WORK INSTRUCTIONS: Output each line of the listing below as a JSON list of strings, one string per line, skipping blank lines and leaving out the pictures.
########
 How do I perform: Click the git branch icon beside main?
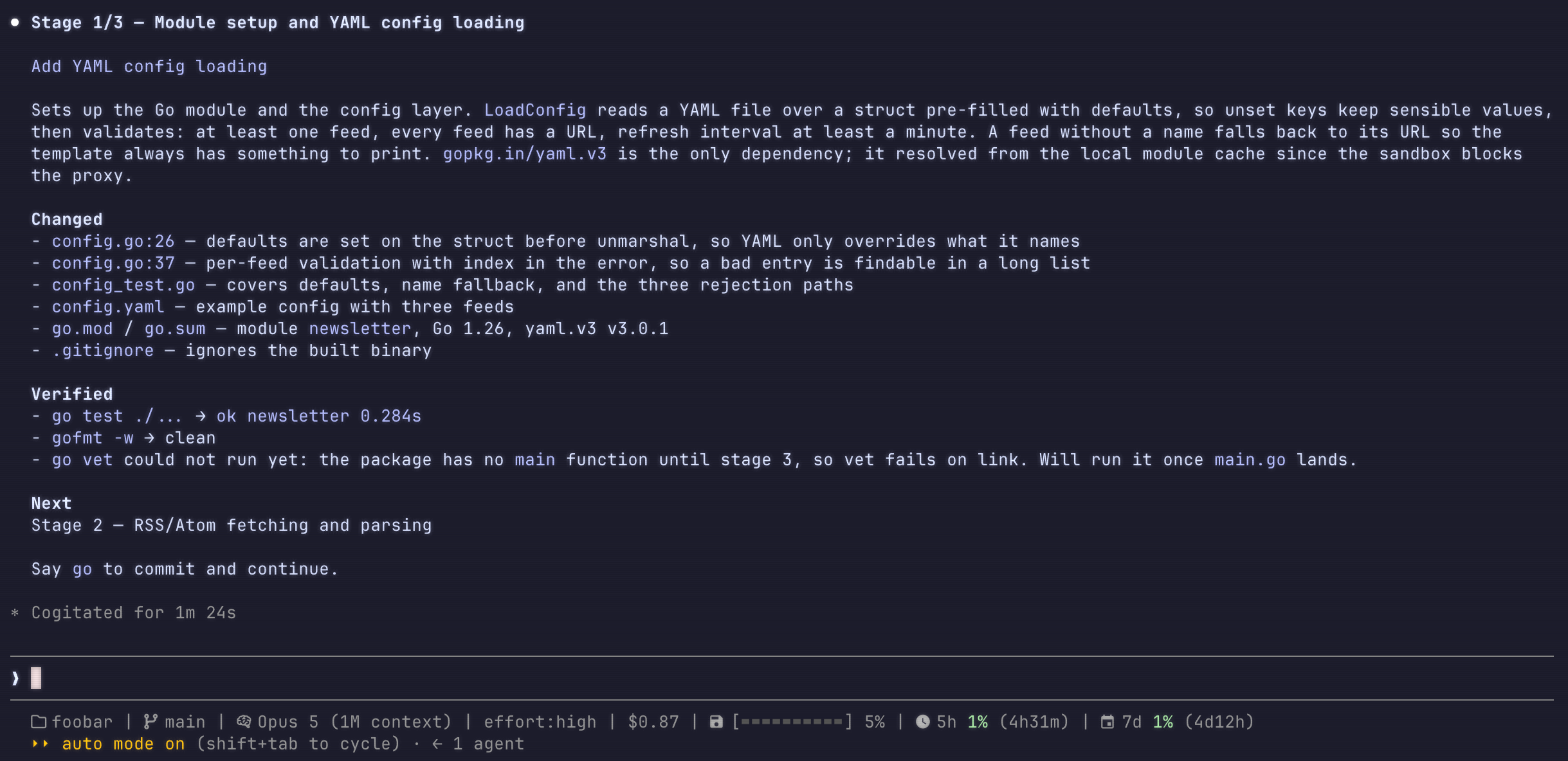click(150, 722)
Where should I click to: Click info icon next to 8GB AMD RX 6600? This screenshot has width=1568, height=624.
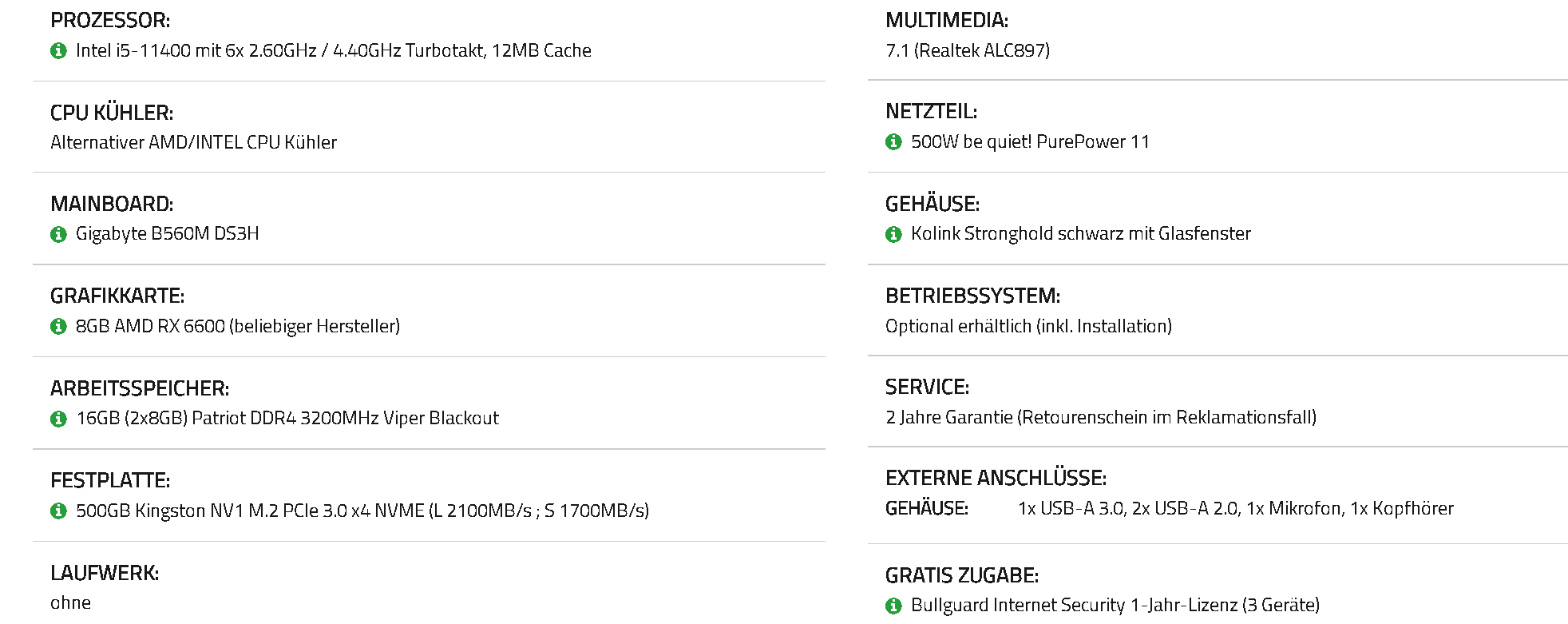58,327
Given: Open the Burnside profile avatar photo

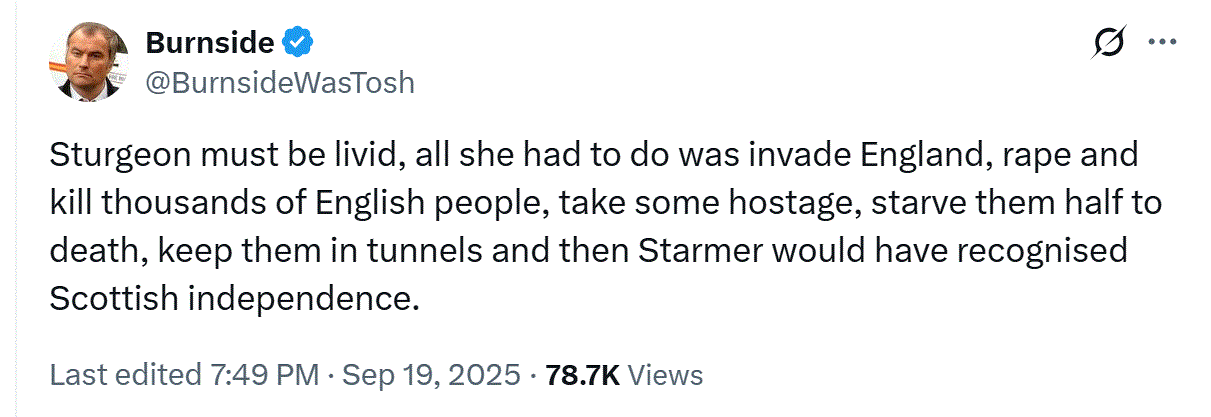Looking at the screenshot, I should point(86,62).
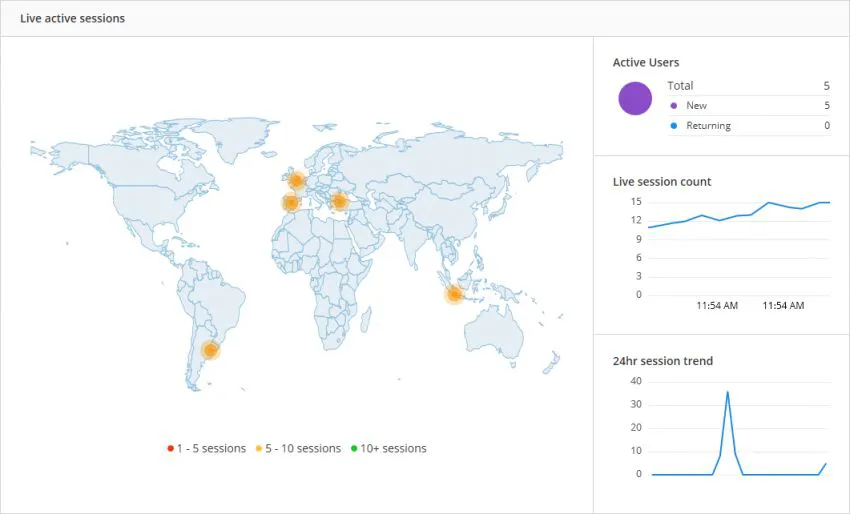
########
TASK RESULT:
[
  " How do I perform: Click the git branch icon beside main?",
  "click(150, 722)",
  "Where should I click to: Click info icon next to 8GB AMD RX 6600? This screenshot has width=1568, height=624.",
  "58,327",
  "Given: Open the Burnside profile avatar photo",
  "Looking at the screenshot, I should point(86,62)."
]